C’est précisément contre la commodité, l’utilité pratique du mécanisme que proteste Mach ; c’est pour des raisons de commodité et d’utilité pratique qu’il le rejette. Il n’y a ni économie d’efforts, ni épargne de pensée dans une hypothèse mécaniste. D’abord, la plupart du temps, elle s’ajuste mal aux phénomènes qu’elle prétend embrasser. De là, la nécessité de corrections continuelles qui sont toutes des complications nouvelles, des embarras, des causes d’obscurité, des pertes de temps ou d’efforts. Le mécanisme, dans l’ignorance où nous sommes de la véritable constitution des corps et de leurs éléments ultimes, s’établit sur des moyennes vagues, des figurations très approximatives. Il en résulte un écart forcé entre les déductions correctes du système et les données exactes de l’expérience. De plus, ces incertitudes dans de nombreuses parties de la physique introduisent des lacunes considérables, une impossibilité absolue de représenter même très approximativement les apparences réelles, par exemple, les phénomènes irréversibles, ou même les conséquences du principe de Carnot.
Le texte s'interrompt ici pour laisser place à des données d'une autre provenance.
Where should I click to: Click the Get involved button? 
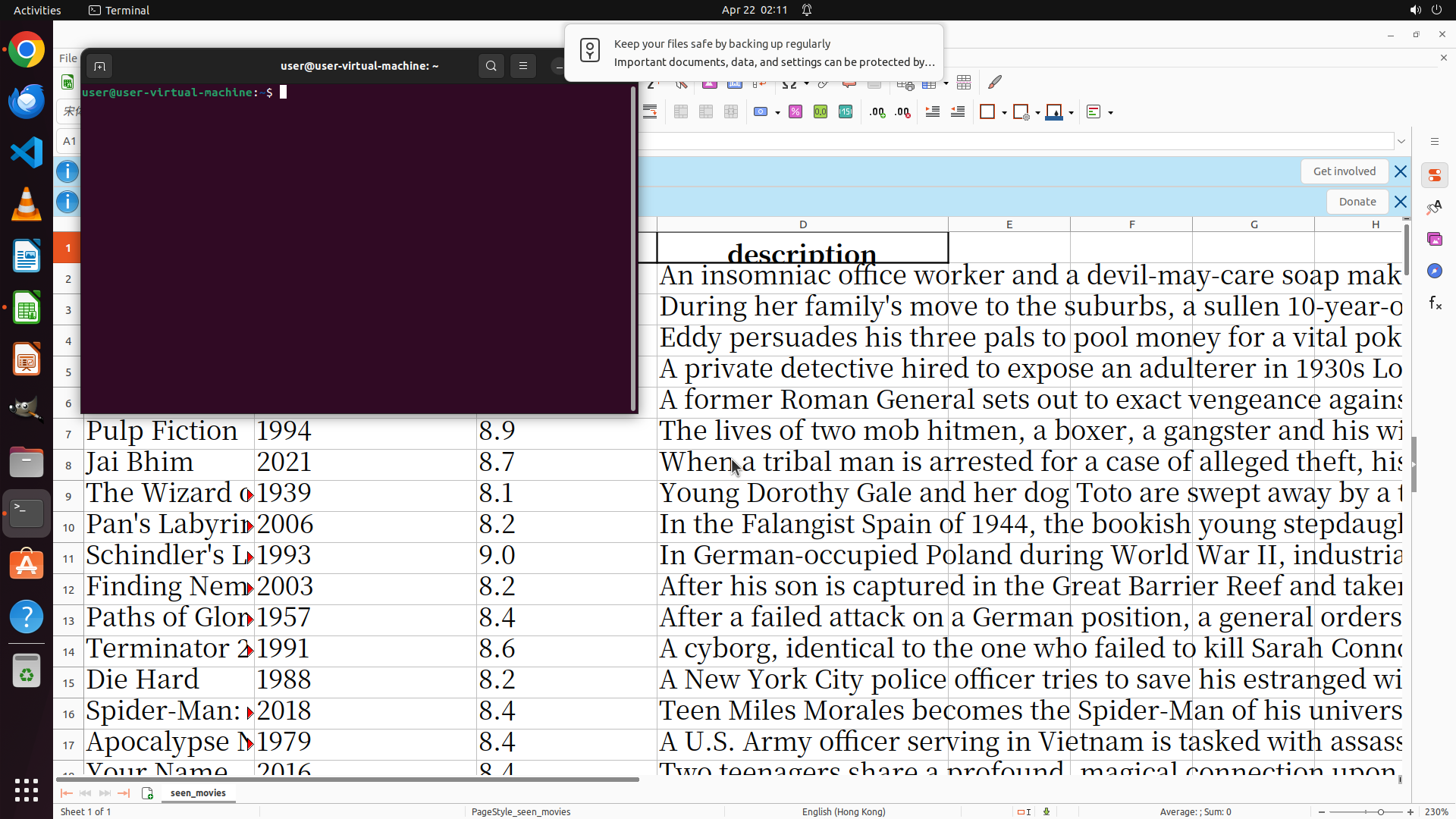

Il faut alors introduire des mouvements et des masses cachés, que l’expérience ne révèle pas, qu’elle ne pourra jamais révéler, et qui entraînent des relations compliquées et difficiles[1].

Enfin, et c’est là la raison capitale, en admettant par impossible que dans une branche de la physique, le mécanisme arrive à fournir une hypothèse adéquate et com-

  1. Ostwald, Revue générale des Sciences, 15 décembre 1895, p. 1070.